Leeds Skeptics in the Pub replaced Steven Moxon’s planned talk titled “Why aren’t there more woman in the boardroom?” with an open debate on “How should Skeptics Deal with controversy?” Tom Williamson of Skeptic Canary reports.
After that, the debate moved onto the question of “are there any subjects which just cannot be discussed in skepticism?”. My answer was a strong and unequivocal “no”. Skepticism by its very nature is based on questioning. If someone puts up a barrier saying “you cannot question this” I find that to be an affront to skepticism. Also, I find that some people confuse the idea of questioning something with a desire to challenge and reject it. For example, if you asked the question “does 1 + 1 REALLY equal 2?”, that doesn’t immediately make you a maths denialist. So, if you asked a very controversial question like “are women REALLY equal to men?” that does not mean you are automatically a misogynist. I think we need to bear this in mind when asking tough questions, and skeptics should not feel like there are any questions that cannot be asked.
There are problems with his proposed very controversial question though.
One, it’s meaningless. Literally meaningless; it’s colorless green sheep. Skepticism surely has to come into play in the formulation of the questions themselves. It’s no use asking questions that are so shapeless it’s impossible to know what an answer would even be.
Is the question improved if we make it “Are women in fact inferior to men?”? Not much. It’s a little clearer, but it’s still impossible to know how to answer.
Given that, it actually seems surprisingly unskeptical to ask such a question. Making questions precise and focused is part of the toolkit of skepticism. A mind with a habit of skepticism notices when questions are too vague to be meaningful.
Two, the real question isn’t whether people are equal, it’s whether people should be treated as equals. If you ask that question however – “should women REALLY be treated as equals to men?” – then it seems odd to say “that does not mean you are automatically a misogynist.” Dude, it kind of does. If you’re trying to resist treating a set of people as equals, and dressing it up as skepticism, that kind of is a hostile act directed at that set of people. That’s why the Universal Declaration of Human Rights was drawn up.
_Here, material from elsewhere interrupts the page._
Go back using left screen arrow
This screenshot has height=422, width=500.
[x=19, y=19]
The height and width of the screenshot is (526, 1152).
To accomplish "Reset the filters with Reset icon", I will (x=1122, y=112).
It’s a particularly bad idea for “skeptics” to make a fetish of “questioning” this when most (or is it all?) of the people doing the questioning will not be the ones found unequal. It makes them look both fatuous and self-serving. They might as well ask “Are people like us REALLY superior to all other kinds of people?”
What skeptics can do of course is have a discussion about meta-ethics. But that’s a different discussion. Just asking themselves which underlings don’t get to be treated as equals isn’t that discussion.